** Start **

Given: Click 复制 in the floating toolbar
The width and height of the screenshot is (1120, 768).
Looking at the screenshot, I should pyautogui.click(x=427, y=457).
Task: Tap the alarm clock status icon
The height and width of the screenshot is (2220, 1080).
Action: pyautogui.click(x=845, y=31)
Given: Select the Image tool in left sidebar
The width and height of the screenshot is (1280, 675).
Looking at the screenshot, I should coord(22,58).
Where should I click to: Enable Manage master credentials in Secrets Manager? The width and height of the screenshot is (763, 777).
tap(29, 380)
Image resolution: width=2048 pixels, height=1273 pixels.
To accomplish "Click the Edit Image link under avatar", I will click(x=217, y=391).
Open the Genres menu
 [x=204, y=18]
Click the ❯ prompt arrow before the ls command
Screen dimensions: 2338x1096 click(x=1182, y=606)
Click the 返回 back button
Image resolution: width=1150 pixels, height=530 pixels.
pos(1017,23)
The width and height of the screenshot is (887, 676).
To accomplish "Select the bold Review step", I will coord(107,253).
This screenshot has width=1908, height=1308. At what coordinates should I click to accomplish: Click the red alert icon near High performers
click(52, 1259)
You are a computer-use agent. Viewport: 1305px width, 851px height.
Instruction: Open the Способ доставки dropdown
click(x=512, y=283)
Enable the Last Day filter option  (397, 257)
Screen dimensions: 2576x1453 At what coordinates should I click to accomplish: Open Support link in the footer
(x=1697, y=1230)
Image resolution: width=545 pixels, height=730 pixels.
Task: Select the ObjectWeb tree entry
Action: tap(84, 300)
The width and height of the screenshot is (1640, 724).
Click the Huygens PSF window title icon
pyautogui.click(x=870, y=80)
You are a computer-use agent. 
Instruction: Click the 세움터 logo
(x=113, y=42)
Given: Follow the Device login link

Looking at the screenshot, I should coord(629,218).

** End **

List every line of the data above that contains the word "Open", matching case exactly.

Open the Genres menu
Instruction: Open the Способ доставки dropdown
Screen dimensions: 2576x1453 At what coordinates should I click to accomplish: Open Support link in the footer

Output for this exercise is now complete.